The traffic did eventually thin out somewhat and after a 35-40 minute drive we arrived at our destination. Our family, excitement renewed, endured the search of our bags and persons and finally entered the grounds of the Ethiopian National Museum. Ethiopian National Museum has a bit of a regal sound to it, doesn’t it? Well its not regal, it looks like something that may have been regal long ago but has been ignored for a long time.  I wanted the Lucy’s home museum to be a beautiful Smithsonian style museum, I should have known that we are in Ethiopia and I should never ever have expectations for anything. I do have to say that the museum did look nicer than many other places in the city and perhaps I should not judge.

 The Hubs and I carried the Stroller up the steps (they don’t have any handicap ramps in Addis) to the museum entrance. I felt my anticipation at seeing Lucy swelling inside of me. We reached the front desk and just as the Hubs asked what the entrance fee was, I saw it.  Written on a plain white sheet of paper, the top part was in Ahmaric and the bottom in English. “The Lucy Exhibit is temporarily closed”. WHAT!!!??? ARE YOU FREAKING KIDDING ME? I traveled for 40 minutes in a non air-conditioned vehicle that is likely to fall apart at any moment with Moe, Larry and Curly and the one thing that I came all this way to see isn’t HERE?  BAH! Ok keep it together. It’s not the end of the world. I live here, right? I can come back at anytime to see Lucy.

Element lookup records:
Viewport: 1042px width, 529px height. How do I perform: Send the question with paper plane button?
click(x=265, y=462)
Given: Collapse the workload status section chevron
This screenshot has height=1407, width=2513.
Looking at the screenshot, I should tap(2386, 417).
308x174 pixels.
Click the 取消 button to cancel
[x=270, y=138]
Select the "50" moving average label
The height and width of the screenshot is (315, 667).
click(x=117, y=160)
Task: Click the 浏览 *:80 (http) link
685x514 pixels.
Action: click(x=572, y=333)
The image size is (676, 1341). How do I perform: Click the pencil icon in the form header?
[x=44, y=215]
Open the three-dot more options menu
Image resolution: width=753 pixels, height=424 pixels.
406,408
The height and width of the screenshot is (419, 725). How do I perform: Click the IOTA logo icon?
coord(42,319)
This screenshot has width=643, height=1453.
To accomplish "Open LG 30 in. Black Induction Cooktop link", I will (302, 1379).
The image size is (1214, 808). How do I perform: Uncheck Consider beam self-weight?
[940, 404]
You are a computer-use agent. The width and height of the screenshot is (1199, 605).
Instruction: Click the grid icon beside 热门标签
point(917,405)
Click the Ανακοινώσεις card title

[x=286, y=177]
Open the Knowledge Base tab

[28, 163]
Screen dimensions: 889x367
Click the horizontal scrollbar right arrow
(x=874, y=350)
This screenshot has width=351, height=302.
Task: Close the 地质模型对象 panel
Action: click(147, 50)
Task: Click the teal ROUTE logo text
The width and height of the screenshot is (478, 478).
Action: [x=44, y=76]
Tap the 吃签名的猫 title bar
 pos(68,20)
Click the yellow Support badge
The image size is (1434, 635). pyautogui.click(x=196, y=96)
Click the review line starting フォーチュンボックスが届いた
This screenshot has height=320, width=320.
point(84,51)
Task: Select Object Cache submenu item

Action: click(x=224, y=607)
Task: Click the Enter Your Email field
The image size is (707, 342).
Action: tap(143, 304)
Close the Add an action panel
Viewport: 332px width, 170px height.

◆ Set exercise:
Copy everything in the museum visit passage from "The traffic did" down to "should not judge.", renaming "regal" as "grand" throughout.

◆ Answer to the task:
The traffic did eventually thin out somewhat and after a 35-40 minute drive we arrived at our destination. Our family, excitement renewed, endured the search of our bags and persons and finally entered the grounds of the Ethiopian National Museum. Ethiopian National Museum has a bit of a grand sound to it, doesn’t it? Well its not grand, it looks like something that may have been grand long ago but has been ignored for a long time.  I wanted the Lucy’s home museum to be a beautiful Smithsonian style museum, I should have known that we are in Ethiopia and I should never ever have expectations for anything. I do have to say that the museum did look nicer than many other places in the city and perhaps I should not judge.